DATA EXTRACT START
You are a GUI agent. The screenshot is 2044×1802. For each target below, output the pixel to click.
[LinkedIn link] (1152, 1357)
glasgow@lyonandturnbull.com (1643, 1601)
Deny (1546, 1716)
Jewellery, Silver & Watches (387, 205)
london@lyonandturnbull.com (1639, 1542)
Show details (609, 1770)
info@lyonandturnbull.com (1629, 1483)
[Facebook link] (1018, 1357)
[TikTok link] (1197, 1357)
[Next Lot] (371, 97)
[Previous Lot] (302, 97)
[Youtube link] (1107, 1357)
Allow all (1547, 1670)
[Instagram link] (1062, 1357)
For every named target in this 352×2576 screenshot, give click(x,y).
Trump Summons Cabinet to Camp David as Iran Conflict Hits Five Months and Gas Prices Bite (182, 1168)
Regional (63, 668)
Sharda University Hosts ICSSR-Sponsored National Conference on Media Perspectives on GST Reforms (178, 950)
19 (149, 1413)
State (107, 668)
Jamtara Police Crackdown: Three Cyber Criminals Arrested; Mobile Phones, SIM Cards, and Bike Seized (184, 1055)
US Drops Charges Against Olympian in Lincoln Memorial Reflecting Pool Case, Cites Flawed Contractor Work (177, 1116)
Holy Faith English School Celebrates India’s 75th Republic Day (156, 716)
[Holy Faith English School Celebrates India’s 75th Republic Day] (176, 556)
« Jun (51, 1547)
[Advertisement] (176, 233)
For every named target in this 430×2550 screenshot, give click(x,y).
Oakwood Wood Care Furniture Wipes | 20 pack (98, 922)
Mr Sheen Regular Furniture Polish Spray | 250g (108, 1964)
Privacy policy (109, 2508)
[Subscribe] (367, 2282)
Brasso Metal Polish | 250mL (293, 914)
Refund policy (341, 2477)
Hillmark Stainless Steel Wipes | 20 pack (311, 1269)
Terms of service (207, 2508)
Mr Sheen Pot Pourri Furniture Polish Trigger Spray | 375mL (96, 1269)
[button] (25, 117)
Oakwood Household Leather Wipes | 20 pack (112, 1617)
DATA EXTRACT END
EXERCISE BRIEF -
Look for "[Advertisement] (176, 233)" in the records. Write out its line and every later line through the end exactly, with nothing more.

FINAL ANSWER -
[Advertisement] (176, 233)
For every named target in this 430×2550 screenshot, give click(x,y).
Oakwood Wood Care Furniture Wipes | 20 pack (98, 922)
Mr Sheen Regular Furniture Polish Spray | 250g (108, 1964)
Privacy policy (109, 2508)
[Subscribe] (367, 2282)
Brasso Metal Polish | 250mL (293, 914)
Refund policy (341, 2477)
Hillmark Stainless Steel Wipes | 20 pack (311, 1269)
Terms of service (207, 2508)
Mr Sheen Pot Pourri Furniture Polish Trigger Spray | 375mL (96, 1269)
[button] (25, 117)
Oakwood Household Leather Wipes | 20 pack (112, 1617)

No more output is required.